The prime minister said the government would allow the U.N. High Commissioner for Refugees to open an office in the northeast, so long as it was not used as a refugee camp.

In the meantime, the UNCHR has been restricted to operating in Phnom Penh and forbidden from opening an office where the refugees could be interviewed and given asylum.

Hun Sen's comments follow recent appeals from King Norodom Sihanouk, who is in self-exile in North Korea, that the refugees receive humanitarian assistance.

A team of palace officials who made a four-hour tour of the vast border region said they could not find any refugees to whom to distribute the rice and medicine ordered by the king.

"The villagers are afraid of us. They hide information," said Um Em, undersecretary of state at the palace after returning from the tour. "We need to have a network to show us where the Montagnards are located, but right now we can't find the network."

Local and international human rights groups have criticized the Cambodian government's handling of the Montagnards.
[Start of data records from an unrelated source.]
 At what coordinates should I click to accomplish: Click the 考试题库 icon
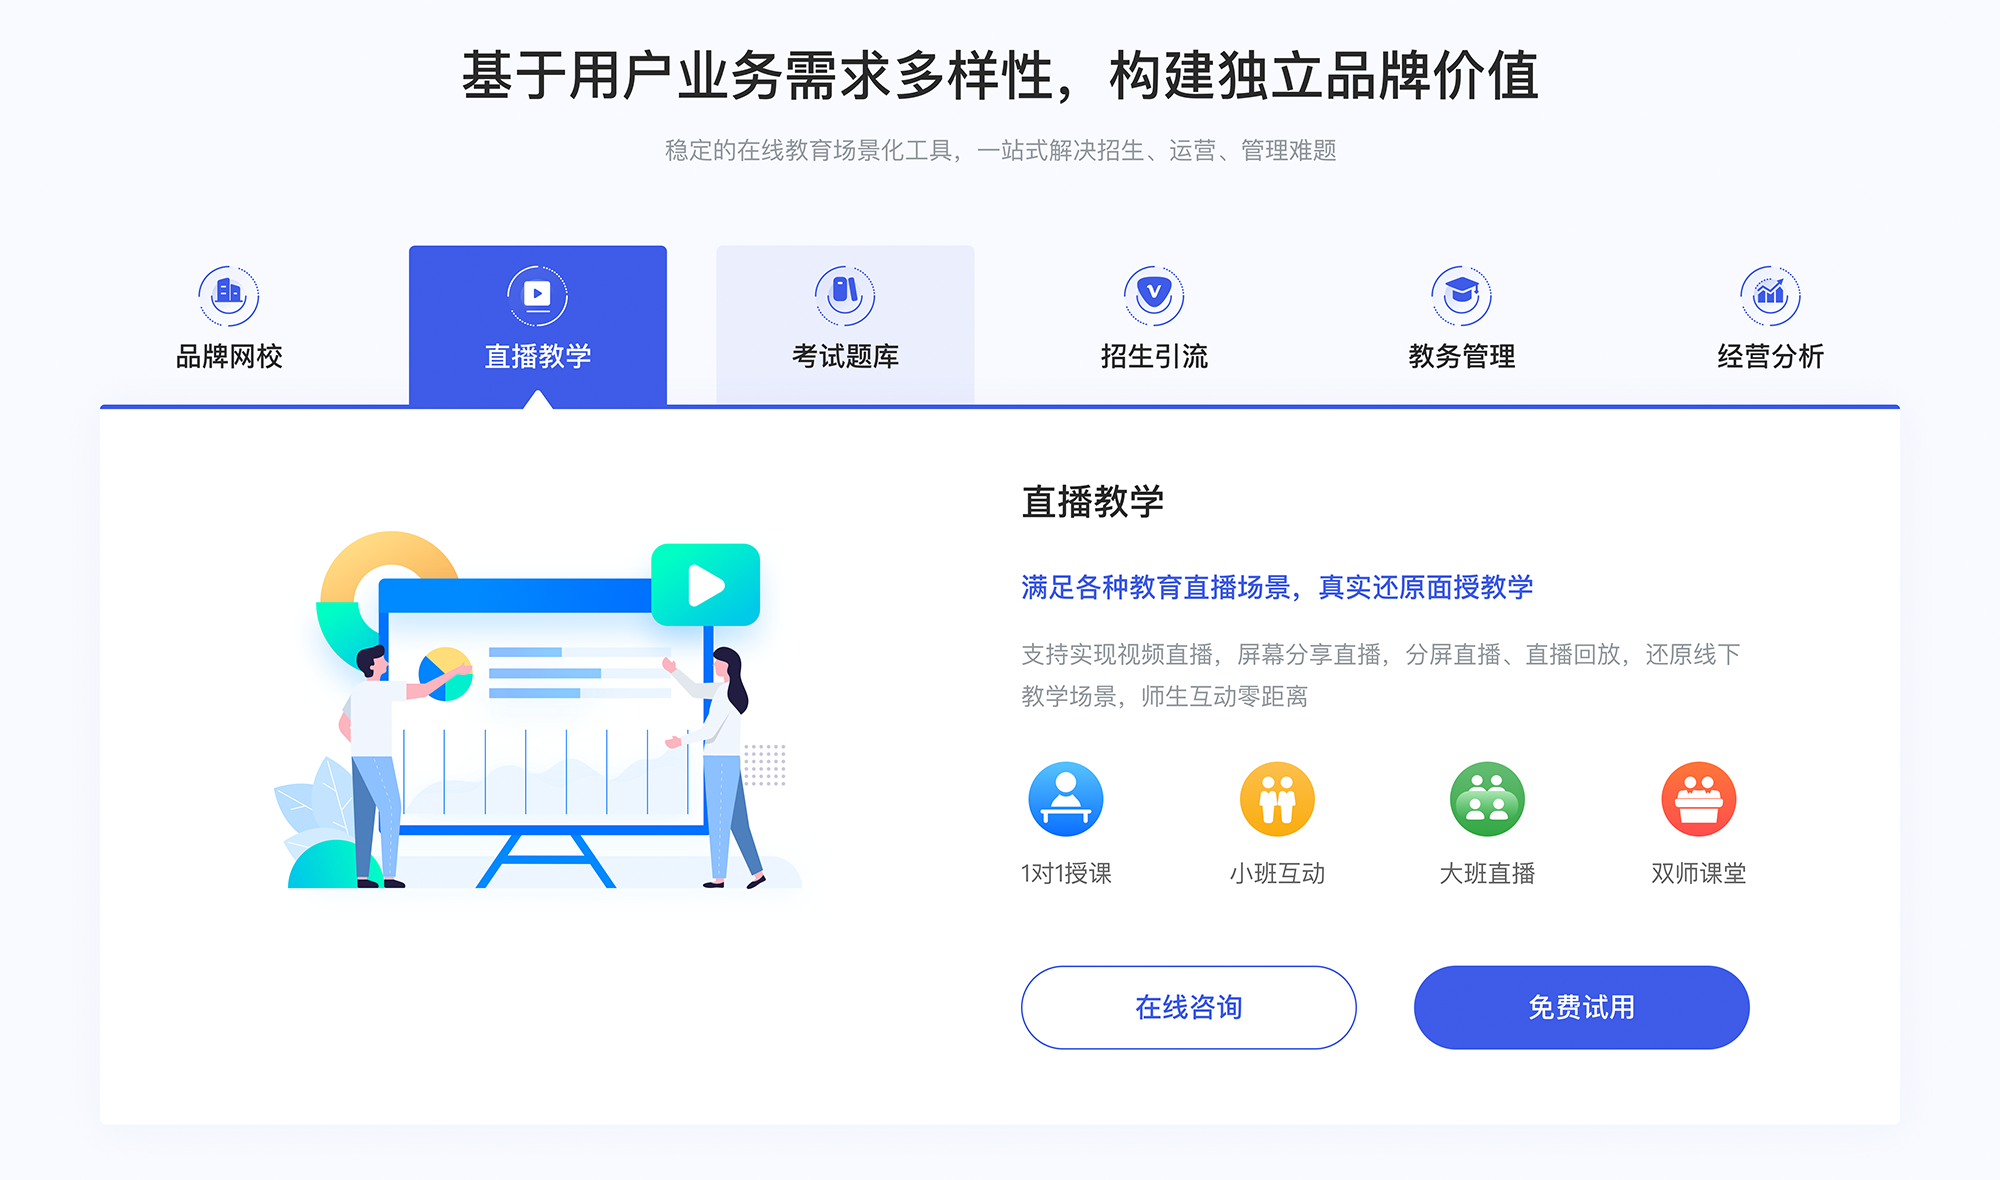coord(844,281)
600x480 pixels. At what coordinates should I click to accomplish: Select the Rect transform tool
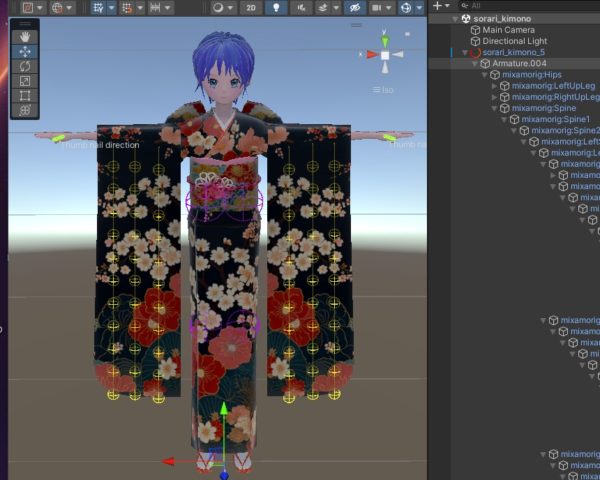click(24, 96)
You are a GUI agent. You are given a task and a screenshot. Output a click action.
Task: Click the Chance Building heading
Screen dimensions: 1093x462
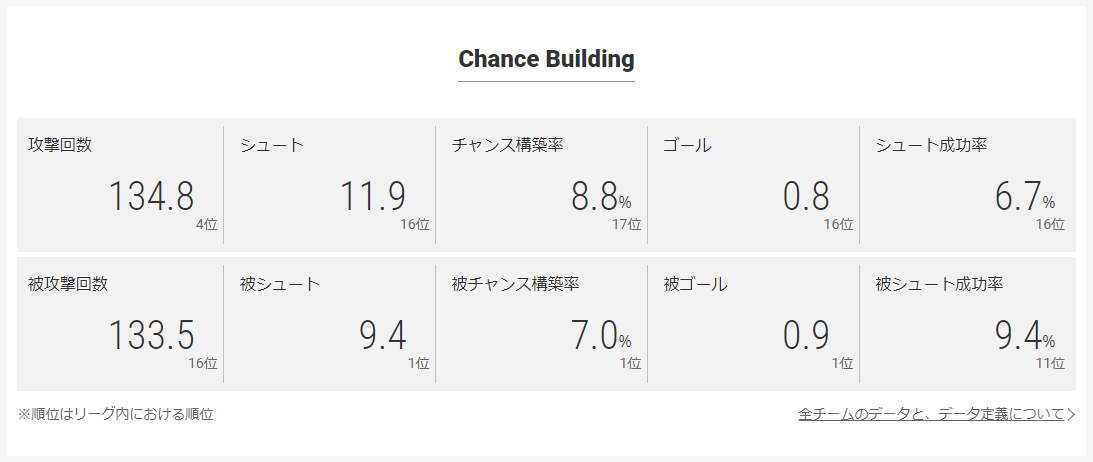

Only the Cambodian Red Cross, headed by Hun Sen's wife, Bun Rany, says that aiding the refugees falls outside its mandate of helping natural disaster victims.

The Vietnamese government has denied the existence of Montagnard refugees and barred international agencies and reporters from entering the central highlands at the time of the protests.

Hundreds of Montagnards who fled Vietnamese oppression to Cambodia in 2001 were eventually granted refugee status and asylum in the United States.